Debian Containers for Torizon

Introduction​

Toradex provides a set of lightweight, Debian-based Docker container images for Torizon, derived from the Debian Slim Image variant of the current Debian stable release. These containers serve as foundations for application development on Torizon, offering a hierarchy of images with minimal installed packages and disabled manual pages.

While you can use any container, Toradex’s containers simplify tasks such as:

  • Running graphical applications.
  • Accessing specific hardware features like GPU and VPU.
  • Utilizing maintained images tested for specific modules.
  • Operating without running as root by default.
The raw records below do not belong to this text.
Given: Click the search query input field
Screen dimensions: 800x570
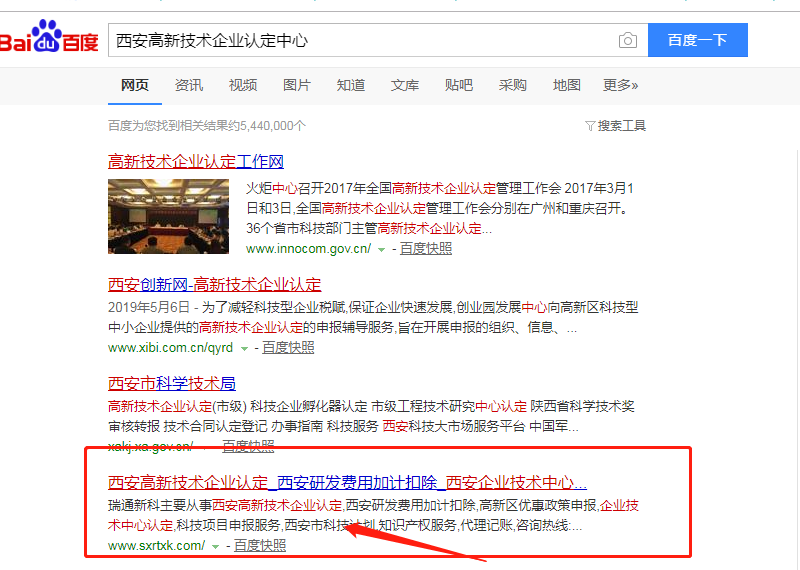Looking at the screenshot, I should click(x=360, y=41).
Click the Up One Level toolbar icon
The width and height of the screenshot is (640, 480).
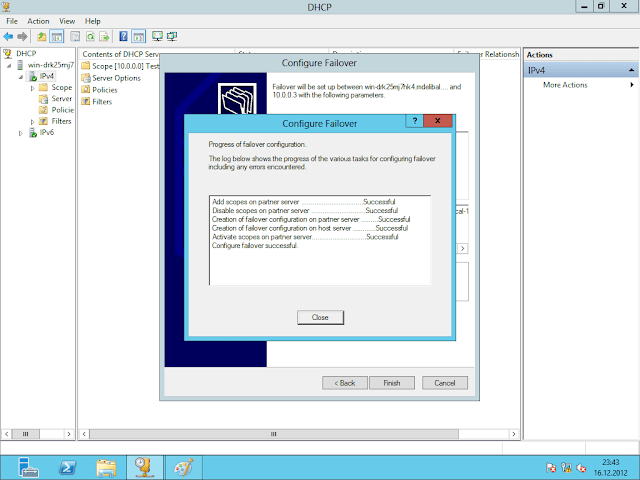point(43,36)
The container offerings include:

  • Console-only base container.
  • Container with a modern Wayland-based Weston compositor.
  • Qt-Wayland-based container supporting common Qt backends like Wayland and EGLFS.
  • Chromium and Cog-based containers for displaying web content and single-page applications.
  • .NET Containers for both Console and GUI applications.
  • Containers containing Cross-Compilers.
  • Containers to test products during the hardware bring-up phase.

Each container builds upon the previous one, adding more features to closely match the minimal dependencies of various applications. Being Debian-based, they allow further package installation using the apt command as required by user applications. The container images are freely available on Docker Hub. These containers are also used as a base when using the templates from the Torizon IDE extension.
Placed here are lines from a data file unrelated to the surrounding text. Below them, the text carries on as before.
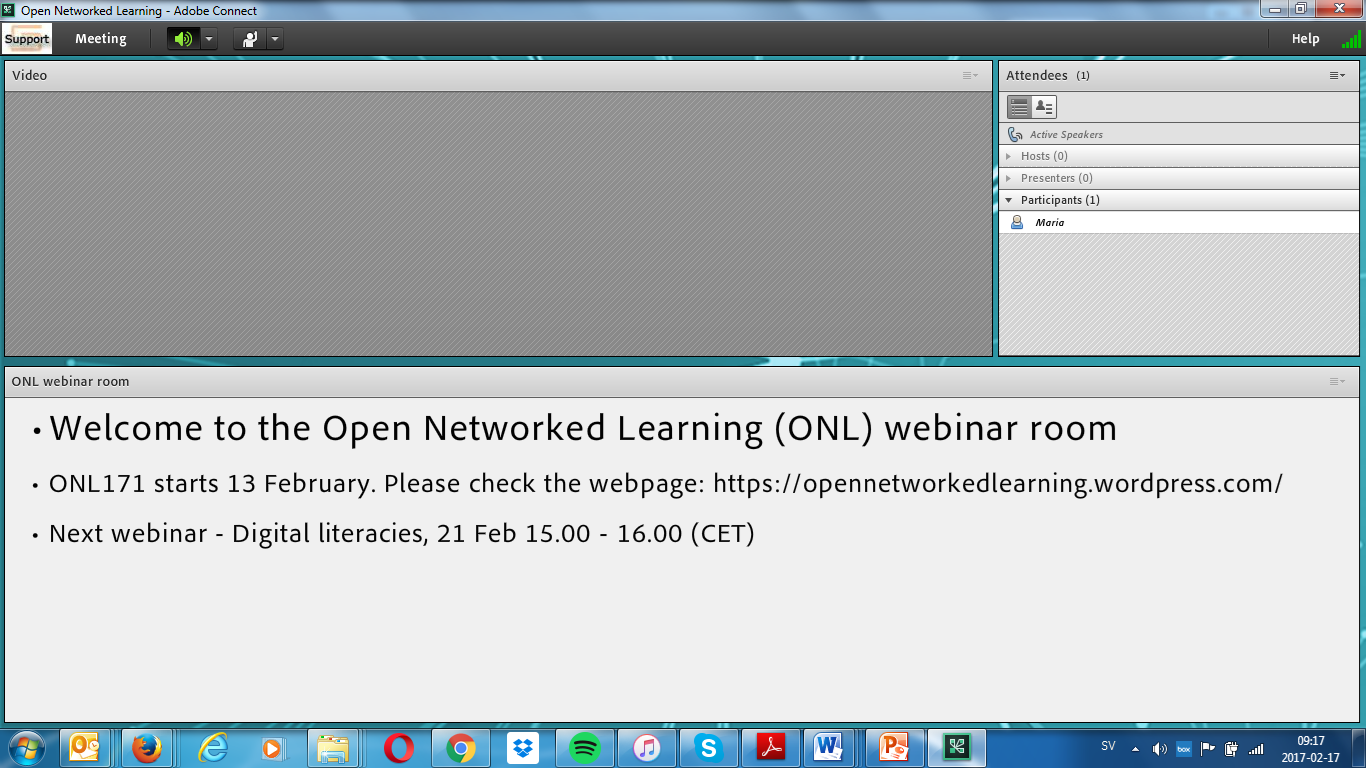Click the Support button

pos(26,38)
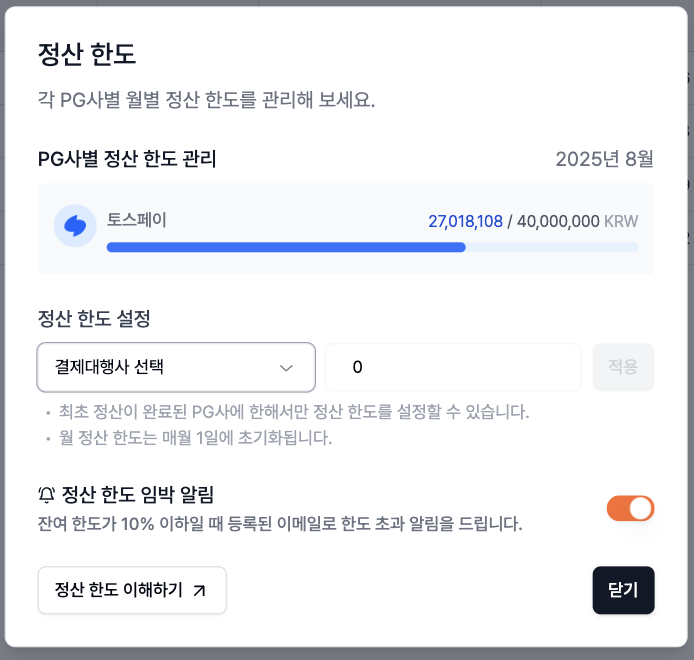Click the 정산 한도 임박 알림 heading text
This screenshot has height=660, width=694.
pos(138,494)
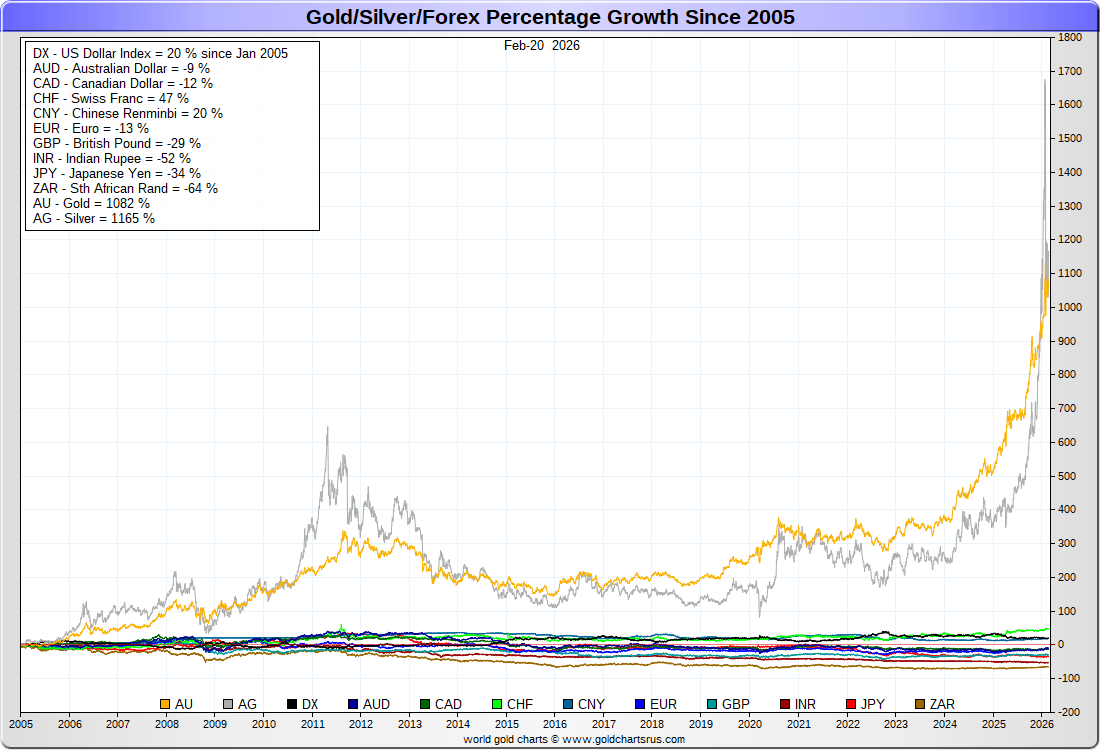Screen dimensions: 1100x750
Task: Select the teal GBP legend swatch
Action: click(x=711, y=705)
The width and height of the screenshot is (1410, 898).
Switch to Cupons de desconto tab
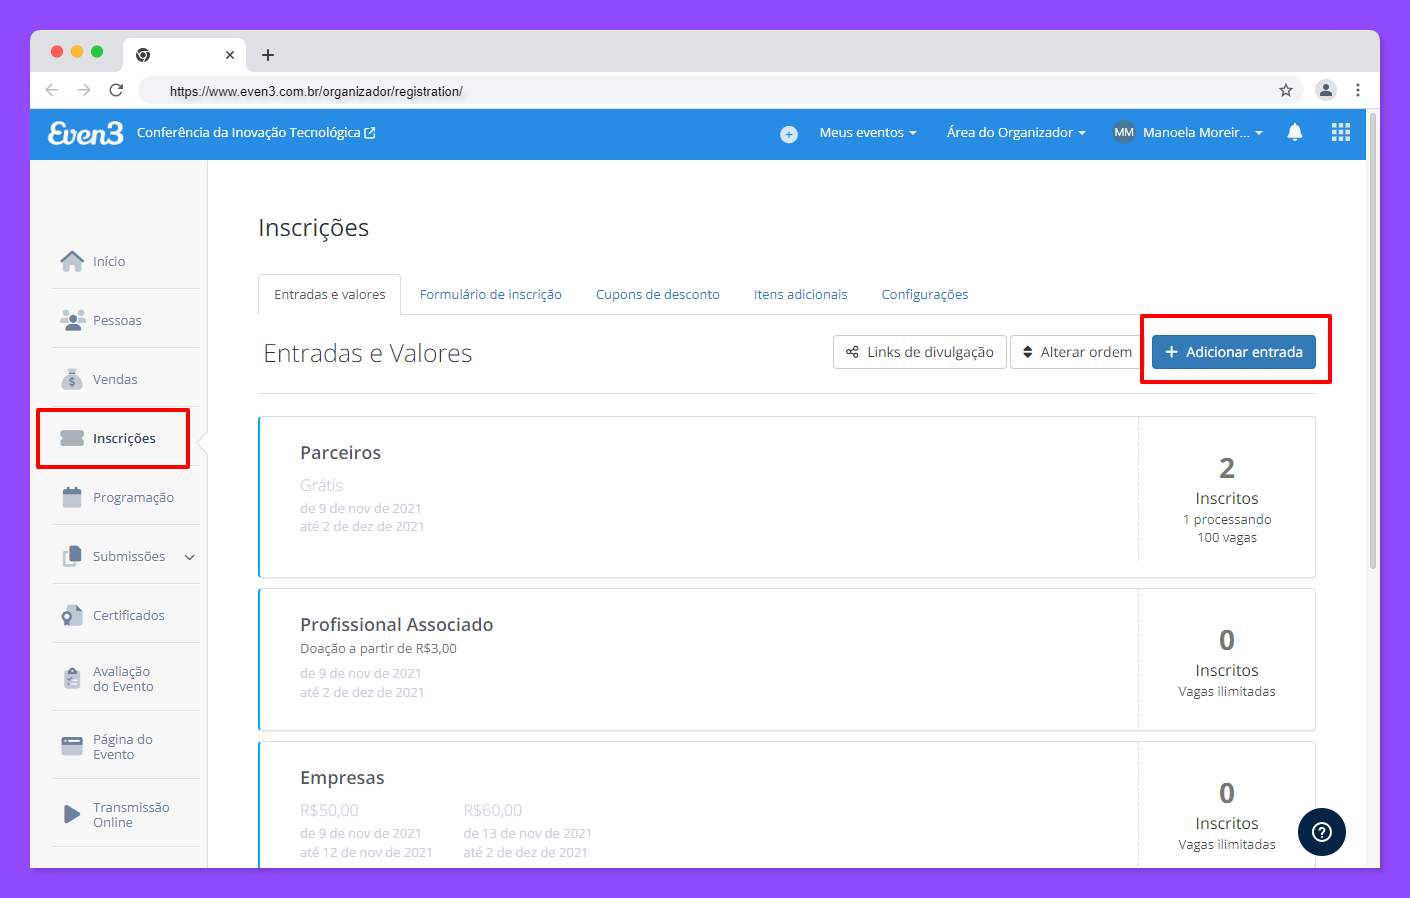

This article complies with the Typographic Conventions for Torizon Documentation.

Platform-specific Torizon Debian Containers​

We support variations of the same container images for each of the SoC families present in the Toradex portfolio. This is due to the specific userspace libraries needed to properly make use of the vendor-maintained kernels.
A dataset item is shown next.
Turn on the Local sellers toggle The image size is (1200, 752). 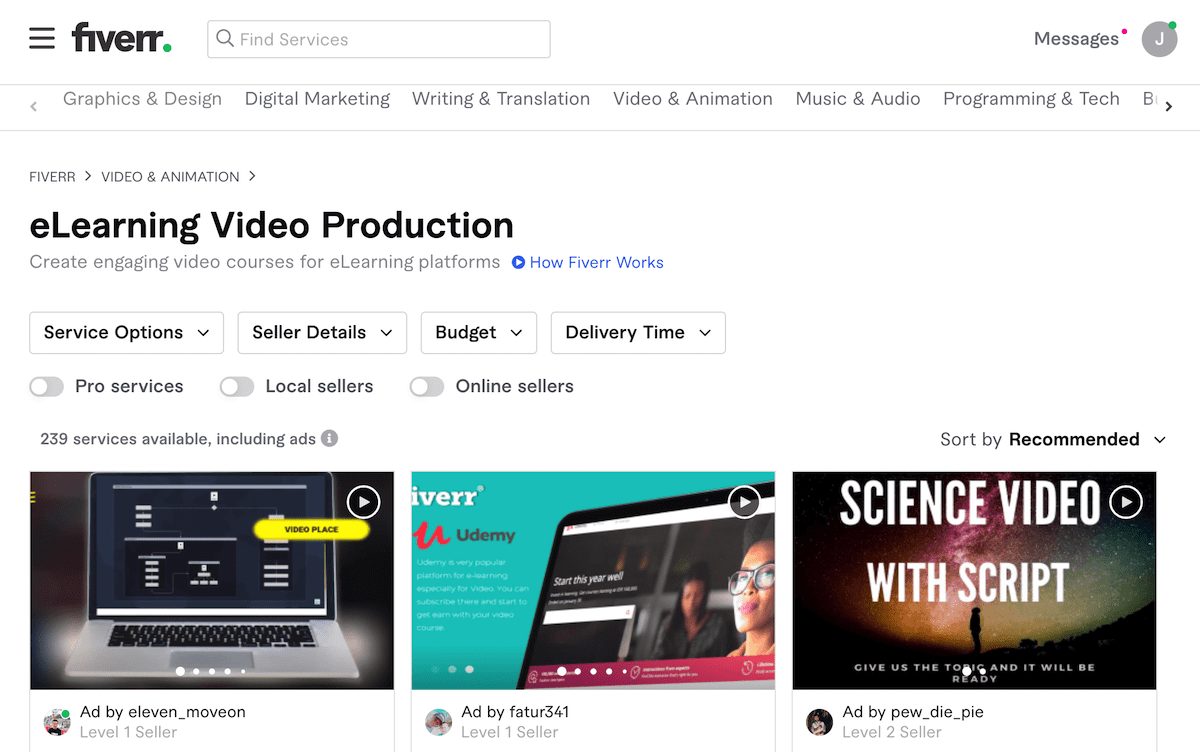tap(237, 386)
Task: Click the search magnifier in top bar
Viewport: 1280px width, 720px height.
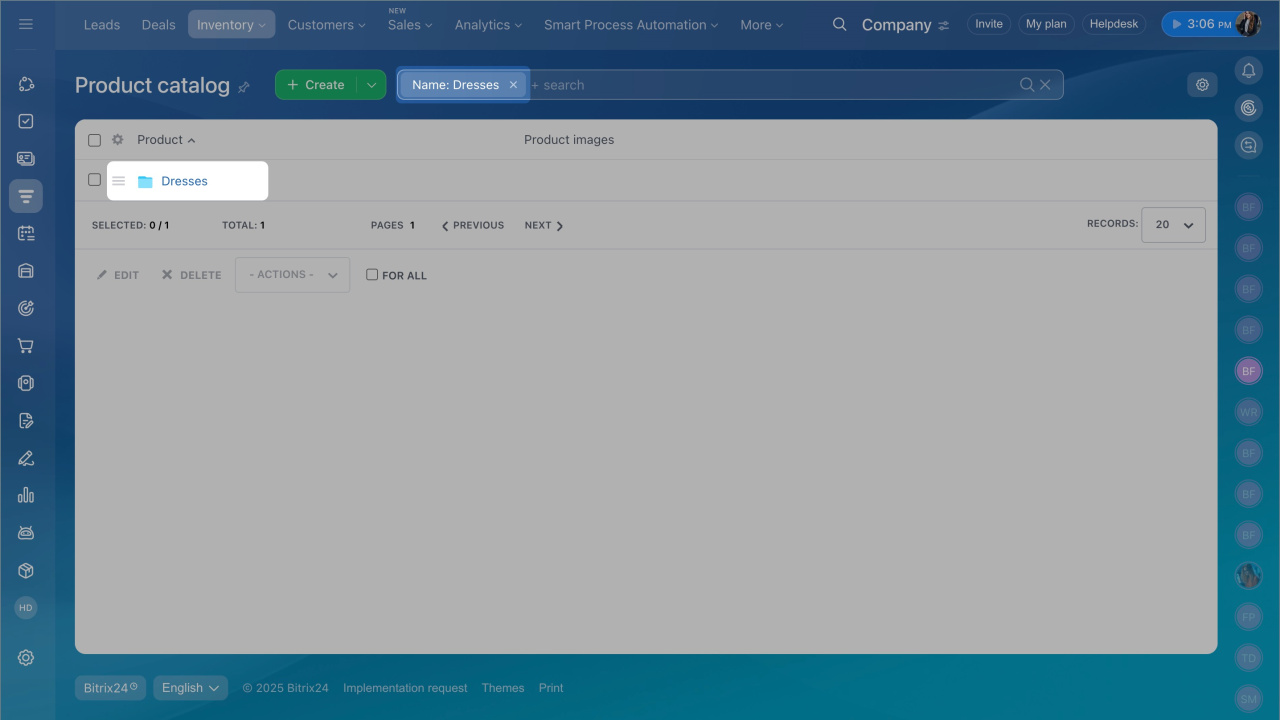Action: click(840, 24)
Each SoC-specific container will have the SoC family name in the container name, following the <container-registry-user>/<container-name>-<soc-platform-name>:<tag> format. For example, the container responsible for the Wayland-based Weston compositor for the AM62 SoC for the major 4 release is torizon/weston-am62:4. Another example is the console-only base Debian image for the i.MX8 platform, named torizon/debian-imx8:4.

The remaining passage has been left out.